Zodra de boedelscheiding aanvaard is in het notariskantoor van Laurens Lamberti op 12 mei 1637, tekent de dichter Joost van den Vondel, hoewel de oudste zoon, het stuk het laatst van alle erfgenamen. Ook hier is nog gal uit te zuigen! ‘Met het plaatsen van deze handtekening’ - verzekert de heer Melles op bladzijde 47 van zijn boek - ‘was de Sara-Joost-tragedie tot een treffend slot gekomen.’
Welnu: de volgorde van de handtekeningen onder de akte van boedelscheiding beantwoordt geheel aan de familiale hoffelijkheid. Eerst tekenen de aanwezigen, die geen lid van de familie zijn: de heren Gilbert de Flines en Anthony van Hoeck als vertegenwoordigers van de vijf kinderen-Nyekercke. Het ‘eigen volk’ laat deze, door moeder zelf aangewezen, ‘genodigden’ voorgaan. Dan komt de schoonzoon Bruyningh aan de beurt. Clementia als vrouwspersoon van het ‘eigen volk’ tekent vervolgens. Als laatste treedt Joost op de notariële schrijftafel toe. Zoon van een Brabants gezin, blijft hij de gastheer namens de gestorvene. Hij bedankt de notaris. Dan gaat de familie het kantoor uit, Joost het laatst. Waar vrouwen en mannen van ‘eigen volk’ met ‘genodigden’ samenzijn, is dit de Brabantse volgorde.
Als Vondel op 30 augustus 1651 des voormiddags te negen uur ten huize van de notaris Jan Volkaertszoon Oly zijn eigen testament maakt, bewaart hij deze traditionele volgorde. Hij benoemt tot zijn erfgenamen
| |
| |
Anna van den Vondel en Joost van den Vondel, zijn dochter en zijn zoon, in gelijke porties.

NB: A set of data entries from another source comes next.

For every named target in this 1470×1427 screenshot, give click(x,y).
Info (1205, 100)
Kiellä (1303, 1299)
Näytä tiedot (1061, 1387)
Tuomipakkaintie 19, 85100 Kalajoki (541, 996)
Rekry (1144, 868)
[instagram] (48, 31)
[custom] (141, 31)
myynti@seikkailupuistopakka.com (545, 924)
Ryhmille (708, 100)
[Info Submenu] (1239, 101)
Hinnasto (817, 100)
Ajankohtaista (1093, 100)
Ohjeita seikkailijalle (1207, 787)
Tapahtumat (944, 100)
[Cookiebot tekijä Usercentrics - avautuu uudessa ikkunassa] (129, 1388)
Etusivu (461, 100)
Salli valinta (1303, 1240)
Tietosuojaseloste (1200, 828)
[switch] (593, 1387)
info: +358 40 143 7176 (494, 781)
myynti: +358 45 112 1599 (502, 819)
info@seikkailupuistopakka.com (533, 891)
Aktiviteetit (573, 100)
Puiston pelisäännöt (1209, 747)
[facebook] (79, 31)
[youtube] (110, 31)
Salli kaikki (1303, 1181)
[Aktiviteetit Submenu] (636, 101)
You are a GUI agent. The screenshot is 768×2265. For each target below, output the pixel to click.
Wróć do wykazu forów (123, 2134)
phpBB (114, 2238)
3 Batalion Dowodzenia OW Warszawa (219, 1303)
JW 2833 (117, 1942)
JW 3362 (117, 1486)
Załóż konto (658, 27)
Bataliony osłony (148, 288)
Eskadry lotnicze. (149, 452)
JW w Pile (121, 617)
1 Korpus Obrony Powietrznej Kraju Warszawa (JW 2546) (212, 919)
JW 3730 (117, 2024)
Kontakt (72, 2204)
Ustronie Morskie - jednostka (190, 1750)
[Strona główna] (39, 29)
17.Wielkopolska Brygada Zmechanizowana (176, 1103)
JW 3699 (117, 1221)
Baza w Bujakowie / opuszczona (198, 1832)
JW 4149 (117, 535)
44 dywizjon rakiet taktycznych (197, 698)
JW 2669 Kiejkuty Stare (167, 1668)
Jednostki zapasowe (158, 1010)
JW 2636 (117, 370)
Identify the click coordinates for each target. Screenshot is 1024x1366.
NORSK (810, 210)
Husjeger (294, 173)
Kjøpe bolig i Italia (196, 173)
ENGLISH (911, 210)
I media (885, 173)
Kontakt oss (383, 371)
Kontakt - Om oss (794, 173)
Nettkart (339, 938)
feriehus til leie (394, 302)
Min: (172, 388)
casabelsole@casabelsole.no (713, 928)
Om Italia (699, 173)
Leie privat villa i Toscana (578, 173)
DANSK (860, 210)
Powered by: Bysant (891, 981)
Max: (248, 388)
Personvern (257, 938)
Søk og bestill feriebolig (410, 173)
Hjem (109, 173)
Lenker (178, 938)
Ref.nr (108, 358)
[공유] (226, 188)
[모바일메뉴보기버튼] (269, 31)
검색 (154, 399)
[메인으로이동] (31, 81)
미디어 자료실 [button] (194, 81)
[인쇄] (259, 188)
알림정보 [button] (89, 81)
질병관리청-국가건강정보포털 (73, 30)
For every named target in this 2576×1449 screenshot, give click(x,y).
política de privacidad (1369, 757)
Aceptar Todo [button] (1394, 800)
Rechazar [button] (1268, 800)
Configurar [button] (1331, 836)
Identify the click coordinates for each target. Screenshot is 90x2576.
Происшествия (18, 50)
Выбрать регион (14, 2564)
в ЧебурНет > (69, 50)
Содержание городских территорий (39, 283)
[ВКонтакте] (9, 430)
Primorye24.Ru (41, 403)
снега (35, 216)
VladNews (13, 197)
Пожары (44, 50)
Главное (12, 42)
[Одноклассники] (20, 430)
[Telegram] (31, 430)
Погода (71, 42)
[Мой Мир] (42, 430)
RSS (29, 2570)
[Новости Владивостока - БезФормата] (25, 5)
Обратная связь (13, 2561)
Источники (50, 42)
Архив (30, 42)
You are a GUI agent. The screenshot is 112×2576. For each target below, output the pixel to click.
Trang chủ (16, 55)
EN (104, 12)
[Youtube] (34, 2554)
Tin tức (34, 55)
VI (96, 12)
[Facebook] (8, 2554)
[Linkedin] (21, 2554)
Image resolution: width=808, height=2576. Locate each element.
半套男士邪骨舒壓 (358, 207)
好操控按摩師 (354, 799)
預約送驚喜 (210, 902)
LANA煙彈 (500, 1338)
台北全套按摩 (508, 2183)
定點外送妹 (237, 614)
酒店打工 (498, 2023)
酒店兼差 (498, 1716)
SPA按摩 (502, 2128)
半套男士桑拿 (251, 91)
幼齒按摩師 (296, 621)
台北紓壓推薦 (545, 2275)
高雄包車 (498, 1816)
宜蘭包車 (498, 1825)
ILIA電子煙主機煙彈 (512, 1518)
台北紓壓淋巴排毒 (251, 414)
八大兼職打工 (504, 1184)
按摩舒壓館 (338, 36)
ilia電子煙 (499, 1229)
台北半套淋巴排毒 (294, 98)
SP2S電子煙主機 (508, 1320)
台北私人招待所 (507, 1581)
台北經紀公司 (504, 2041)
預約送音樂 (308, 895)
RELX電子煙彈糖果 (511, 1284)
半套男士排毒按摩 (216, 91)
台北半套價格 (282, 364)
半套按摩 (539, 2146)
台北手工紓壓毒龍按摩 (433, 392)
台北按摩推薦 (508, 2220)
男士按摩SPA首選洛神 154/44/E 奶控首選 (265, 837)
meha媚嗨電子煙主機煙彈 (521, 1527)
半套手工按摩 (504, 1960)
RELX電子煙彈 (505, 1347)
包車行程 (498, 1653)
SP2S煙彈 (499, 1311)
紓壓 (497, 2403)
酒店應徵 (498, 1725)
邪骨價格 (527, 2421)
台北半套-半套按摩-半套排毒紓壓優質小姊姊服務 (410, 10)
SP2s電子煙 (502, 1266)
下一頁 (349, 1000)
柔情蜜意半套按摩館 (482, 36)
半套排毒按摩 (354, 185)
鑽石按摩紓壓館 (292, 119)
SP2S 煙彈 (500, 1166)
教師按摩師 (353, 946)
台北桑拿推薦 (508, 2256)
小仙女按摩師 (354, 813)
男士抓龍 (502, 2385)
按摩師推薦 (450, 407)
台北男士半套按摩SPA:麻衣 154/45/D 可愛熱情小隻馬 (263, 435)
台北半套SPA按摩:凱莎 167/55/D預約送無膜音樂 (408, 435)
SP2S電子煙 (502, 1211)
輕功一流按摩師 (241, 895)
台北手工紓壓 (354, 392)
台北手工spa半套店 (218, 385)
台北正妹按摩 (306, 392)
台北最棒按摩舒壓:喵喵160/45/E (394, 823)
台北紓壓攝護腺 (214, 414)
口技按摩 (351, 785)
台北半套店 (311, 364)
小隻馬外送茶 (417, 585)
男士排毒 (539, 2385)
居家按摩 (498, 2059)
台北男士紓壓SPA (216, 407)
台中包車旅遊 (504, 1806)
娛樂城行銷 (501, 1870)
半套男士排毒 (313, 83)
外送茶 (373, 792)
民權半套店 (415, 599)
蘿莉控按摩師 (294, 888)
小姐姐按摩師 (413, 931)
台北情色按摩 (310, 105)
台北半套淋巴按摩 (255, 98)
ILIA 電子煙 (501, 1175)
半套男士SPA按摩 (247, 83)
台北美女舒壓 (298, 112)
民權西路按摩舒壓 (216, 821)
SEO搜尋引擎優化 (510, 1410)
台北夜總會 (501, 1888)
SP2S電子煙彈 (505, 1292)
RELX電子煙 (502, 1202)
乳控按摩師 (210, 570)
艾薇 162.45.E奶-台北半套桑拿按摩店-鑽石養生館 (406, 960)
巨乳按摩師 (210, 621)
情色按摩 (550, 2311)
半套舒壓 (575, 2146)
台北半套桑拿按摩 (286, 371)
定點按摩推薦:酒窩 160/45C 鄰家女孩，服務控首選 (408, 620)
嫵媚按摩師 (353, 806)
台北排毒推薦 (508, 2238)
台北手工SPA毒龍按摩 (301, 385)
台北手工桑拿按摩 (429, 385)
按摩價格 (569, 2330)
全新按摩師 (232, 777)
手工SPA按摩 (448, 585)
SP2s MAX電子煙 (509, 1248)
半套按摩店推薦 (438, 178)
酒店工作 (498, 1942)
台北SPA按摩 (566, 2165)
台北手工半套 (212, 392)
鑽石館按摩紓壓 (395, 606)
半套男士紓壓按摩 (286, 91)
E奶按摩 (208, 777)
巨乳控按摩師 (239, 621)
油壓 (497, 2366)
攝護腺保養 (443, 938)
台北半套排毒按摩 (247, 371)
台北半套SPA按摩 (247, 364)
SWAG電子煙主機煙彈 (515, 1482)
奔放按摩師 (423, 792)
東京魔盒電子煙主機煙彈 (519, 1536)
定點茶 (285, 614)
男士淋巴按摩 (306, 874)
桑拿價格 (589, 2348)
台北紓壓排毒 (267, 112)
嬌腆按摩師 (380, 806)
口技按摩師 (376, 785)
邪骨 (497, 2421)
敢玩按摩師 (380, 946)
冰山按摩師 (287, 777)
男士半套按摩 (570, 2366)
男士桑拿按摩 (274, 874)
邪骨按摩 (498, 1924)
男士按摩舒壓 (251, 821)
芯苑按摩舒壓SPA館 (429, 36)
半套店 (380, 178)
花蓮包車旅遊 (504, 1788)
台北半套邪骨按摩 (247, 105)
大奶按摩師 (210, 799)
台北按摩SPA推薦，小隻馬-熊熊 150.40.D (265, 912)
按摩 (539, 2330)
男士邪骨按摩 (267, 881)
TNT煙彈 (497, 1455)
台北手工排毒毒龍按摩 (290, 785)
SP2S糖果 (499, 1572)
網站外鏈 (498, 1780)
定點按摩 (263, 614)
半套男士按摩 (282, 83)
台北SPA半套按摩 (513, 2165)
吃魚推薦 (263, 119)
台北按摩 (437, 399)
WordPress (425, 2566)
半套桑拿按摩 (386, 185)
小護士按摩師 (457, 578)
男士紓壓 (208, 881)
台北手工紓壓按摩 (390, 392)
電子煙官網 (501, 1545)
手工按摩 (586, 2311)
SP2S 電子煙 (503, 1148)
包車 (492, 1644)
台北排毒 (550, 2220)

Onder het protocol is pro memorie geschreven: ‘Nota dat in de grosse de naem van de zoon eerst gestelt werde als de oudste synde.’ In zijn boek knoopt de heer Melles hier op bladzijde 139 de beschouwing aan vast: ‘Het is alsof Vondel zijn voorliefde voor de zorgende Anna op deze wijze notariëel heeft willen doen vastleggen, zonder dat daarvan naar buiten voorlopig iets zou mogen blijken. Haast zou men geneigd zijn te veronderstellen, dat hij dit testament alleen daarom heeft laten opmaken, want het veranderde immers niets aan de wettelijke erfrechten van zijn beide kinderen.’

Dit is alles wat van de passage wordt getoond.